### Passage given

But when it comes to actually speaking to today’s times, do they? Every single one of these shows has referenced today’s political climate. Okay, Fuller House not so much–although young Max, does reference Donald Trump an awful lot. But still, modern comedies like Broad City, black-ish, Superstore, GLOW, Fresh Off the Boat, and One Day at a Time all do a pretty good job of tackling issues that are important to today’s audiences. So while it’s great seeing these old shows take a swing at issues (like Will & Grace’s heart-wrenching gay conversion episode), they sometimes miss the mark completely (everything Roseanne failed to say about Trump).

And then there’s the newly-revived Murphy Brown, a show about fearless fact-finding TV journalists plucked from the Bush/Clinton era and dropped squarely in the time of “fake news.” And just to hit that point squarely on the head, the first episode of the Murphy Brown revival was titled “Fake News.” As the only comedy currently airing about journalism starring reporters, Murphy Brown came back to fill a void many of us totally missed in the TV landscape. The current administration’s constantly attacking the press and their freedom, of course we need a show that can actually talk about that!

### Required work
a) In the passage on revived sitcoms, what was the first episode of the Murphy Brown revival titled?
b) Extend the passage on revived sitcoms, starting after its final sentence.
The entries after this passage on revived sitcoms are separate material with no connection to it.

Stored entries
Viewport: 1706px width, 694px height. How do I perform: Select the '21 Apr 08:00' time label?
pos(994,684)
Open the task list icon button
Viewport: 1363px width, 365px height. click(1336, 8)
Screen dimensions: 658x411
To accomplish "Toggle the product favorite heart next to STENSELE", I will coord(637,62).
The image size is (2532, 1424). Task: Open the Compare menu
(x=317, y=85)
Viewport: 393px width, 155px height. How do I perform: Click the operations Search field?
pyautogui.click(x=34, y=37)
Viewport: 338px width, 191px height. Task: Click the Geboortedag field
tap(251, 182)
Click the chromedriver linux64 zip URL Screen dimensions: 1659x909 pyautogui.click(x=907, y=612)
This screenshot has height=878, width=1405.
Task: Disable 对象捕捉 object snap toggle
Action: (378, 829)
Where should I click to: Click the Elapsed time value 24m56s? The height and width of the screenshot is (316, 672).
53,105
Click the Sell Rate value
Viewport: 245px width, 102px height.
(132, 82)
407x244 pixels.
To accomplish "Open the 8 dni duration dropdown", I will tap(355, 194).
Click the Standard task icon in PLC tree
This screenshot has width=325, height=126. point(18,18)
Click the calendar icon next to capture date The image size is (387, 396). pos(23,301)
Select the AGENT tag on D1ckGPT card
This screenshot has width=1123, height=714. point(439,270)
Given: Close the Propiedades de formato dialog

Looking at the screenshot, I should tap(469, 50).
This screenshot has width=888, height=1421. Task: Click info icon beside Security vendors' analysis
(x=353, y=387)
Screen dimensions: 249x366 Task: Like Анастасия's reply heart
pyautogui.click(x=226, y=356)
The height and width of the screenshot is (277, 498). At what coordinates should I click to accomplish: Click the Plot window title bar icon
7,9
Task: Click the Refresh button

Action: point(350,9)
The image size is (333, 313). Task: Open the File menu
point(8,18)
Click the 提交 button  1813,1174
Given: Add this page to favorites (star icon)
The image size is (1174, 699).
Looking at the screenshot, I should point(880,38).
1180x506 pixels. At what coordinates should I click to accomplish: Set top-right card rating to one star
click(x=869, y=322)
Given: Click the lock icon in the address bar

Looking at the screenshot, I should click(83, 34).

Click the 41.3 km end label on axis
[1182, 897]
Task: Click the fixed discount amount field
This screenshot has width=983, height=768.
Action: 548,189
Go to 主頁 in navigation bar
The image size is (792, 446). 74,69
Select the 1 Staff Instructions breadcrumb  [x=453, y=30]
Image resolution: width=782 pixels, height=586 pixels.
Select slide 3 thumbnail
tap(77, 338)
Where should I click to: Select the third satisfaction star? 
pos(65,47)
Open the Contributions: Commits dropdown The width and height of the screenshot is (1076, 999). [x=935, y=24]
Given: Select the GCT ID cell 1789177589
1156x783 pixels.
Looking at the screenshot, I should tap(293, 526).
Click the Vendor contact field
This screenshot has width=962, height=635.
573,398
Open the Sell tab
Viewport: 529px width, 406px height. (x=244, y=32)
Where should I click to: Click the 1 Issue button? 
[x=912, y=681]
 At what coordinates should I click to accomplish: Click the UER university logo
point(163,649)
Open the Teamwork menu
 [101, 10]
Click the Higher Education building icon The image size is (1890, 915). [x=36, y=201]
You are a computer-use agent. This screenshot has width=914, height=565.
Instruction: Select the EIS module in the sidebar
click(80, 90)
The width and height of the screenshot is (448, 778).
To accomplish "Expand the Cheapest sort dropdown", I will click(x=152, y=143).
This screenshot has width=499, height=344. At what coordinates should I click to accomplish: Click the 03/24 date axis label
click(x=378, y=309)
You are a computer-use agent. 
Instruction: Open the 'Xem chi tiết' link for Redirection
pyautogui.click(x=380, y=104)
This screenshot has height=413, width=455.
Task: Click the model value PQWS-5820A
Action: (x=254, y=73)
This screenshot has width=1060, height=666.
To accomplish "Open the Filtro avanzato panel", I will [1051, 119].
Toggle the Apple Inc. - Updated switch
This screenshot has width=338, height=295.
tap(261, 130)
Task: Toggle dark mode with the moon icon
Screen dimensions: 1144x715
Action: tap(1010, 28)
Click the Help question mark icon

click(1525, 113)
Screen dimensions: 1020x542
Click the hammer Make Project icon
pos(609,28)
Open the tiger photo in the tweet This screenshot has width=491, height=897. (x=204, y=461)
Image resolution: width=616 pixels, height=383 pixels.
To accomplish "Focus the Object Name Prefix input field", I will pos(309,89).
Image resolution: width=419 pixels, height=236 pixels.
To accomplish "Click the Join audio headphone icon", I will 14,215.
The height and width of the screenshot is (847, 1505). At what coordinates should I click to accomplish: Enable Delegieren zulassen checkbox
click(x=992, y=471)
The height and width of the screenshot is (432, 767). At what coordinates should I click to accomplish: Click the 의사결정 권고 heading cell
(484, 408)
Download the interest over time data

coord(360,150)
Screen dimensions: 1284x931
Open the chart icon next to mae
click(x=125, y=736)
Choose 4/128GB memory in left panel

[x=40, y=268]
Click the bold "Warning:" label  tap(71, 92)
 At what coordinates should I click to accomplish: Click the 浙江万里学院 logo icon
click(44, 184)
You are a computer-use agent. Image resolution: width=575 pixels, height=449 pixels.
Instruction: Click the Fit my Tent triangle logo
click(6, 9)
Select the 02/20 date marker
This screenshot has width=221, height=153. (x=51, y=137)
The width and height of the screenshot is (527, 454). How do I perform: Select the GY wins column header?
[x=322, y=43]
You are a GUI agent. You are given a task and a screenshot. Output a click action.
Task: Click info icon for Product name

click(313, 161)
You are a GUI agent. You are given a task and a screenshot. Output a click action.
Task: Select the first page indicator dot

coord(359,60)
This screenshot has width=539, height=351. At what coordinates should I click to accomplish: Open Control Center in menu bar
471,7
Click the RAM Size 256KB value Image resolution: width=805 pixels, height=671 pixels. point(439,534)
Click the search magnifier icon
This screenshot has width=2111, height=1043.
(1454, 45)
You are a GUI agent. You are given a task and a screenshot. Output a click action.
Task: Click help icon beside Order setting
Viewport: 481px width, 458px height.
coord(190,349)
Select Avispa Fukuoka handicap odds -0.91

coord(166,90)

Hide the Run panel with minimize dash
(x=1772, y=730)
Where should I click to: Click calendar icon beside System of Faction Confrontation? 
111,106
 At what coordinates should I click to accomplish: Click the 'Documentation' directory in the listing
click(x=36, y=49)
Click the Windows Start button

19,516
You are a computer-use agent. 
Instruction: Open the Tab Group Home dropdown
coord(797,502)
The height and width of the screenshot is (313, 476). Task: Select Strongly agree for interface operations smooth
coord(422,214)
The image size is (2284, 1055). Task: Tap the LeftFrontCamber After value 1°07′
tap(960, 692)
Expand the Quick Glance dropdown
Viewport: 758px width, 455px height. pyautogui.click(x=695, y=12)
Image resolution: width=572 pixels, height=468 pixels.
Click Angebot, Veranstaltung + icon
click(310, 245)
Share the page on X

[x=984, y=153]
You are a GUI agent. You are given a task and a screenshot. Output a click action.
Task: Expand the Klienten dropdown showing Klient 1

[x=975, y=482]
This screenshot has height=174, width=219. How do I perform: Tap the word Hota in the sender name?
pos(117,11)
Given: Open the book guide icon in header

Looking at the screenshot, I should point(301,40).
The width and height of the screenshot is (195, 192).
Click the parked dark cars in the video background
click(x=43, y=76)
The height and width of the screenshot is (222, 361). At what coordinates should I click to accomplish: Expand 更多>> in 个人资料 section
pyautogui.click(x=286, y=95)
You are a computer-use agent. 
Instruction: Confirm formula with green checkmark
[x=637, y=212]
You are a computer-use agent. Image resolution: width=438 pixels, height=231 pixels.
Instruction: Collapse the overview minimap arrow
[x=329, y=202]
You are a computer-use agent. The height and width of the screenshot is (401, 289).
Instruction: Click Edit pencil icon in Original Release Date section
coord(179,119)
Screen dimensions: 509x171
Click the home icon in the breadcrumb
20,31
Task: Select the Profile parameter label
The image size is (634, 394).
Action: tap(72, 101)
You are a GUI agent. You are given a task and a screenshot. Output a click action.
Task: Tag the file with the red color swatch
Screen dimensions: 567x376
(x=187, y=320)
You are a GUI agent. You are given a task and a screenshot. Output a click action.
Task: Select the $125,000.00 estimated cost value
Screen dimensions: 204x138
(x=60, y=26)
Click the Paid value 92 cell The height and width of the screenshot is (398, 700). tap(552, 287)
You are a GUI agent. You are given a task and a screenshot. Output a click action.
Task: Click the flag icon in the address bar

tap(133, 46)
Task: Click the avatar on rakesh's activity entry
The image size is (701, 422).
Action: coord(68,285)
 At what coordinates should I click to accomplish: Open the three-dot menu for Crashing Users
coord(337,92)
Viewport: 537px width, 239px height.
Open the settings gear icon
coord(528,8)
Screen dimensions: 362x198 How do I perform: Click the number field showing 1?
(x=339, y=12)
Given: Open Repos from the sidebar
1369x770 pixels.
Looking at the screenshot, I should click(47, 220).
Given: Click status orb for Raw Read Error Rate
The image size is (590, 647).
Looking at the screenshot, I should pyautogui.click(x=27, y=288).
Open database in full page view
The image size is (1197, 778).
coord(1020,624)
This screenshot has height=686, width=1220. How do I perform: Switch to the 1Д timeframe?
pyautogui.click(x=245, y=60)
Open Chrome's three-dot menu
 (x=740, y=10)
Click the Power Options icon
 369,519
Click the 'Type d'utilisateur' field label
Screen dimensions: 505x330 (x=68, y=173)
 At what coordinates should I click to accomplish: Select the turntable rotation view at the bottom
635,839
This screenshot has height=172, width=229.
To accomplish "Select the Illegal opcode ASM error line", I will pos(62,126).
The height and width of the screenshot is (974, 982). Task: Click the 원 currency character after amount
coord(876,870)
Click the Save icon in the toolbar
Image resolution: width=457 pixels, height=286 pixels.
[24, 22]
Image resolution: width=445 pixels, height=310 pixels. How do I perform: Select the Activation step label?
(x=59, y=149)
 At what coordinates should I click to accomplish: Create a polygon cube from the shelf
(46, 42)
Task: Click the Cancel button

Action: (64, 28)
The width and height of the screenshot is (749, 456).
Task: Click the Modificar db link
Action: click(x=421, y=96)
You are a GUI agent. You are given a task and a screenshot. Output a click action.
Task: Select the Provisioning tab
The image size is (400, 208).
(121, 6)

### Answers in order
a) It was titled "Fake News."

b)
That brings us to “Three Shirts to the Wind,” an episode written by longtime Colbert Report writer Laura Krafft that tackles an issue that every single journalist is grappling with in 2018: do you give attention to Nazis? Wow, right? A multi-cam, primetime, major network sitcom devoting a half hour of content to the duty of the free press when it comes to handing a microphone over to unrepentant bigots.

The episode’s token bigot is a blowhard firebrand named Ed Shannon, played by “hey, it’s that guy!” actor David Costabile. Shannon is a stand-in for Steve Bannon, and not one they tried all that hard to obfuscate. He’s a racist ex-White House staffer that’s described as blotchy and wears a week’s worth of shirts at once, obviously he’s supposed to be Steve Bannon. The first thing we hear Ed Shannon say is, well, exactly what any comedy writer would put in Steve Bannon’s mouth: “Let the bleeding heart lib-tards call you racist. Let them call you nativist. Wear it as a badge of honor, because this is our country and we are taking it back.” And he caps it off with a low-key Nazi salute, because this is the kinda thing that happens in America now.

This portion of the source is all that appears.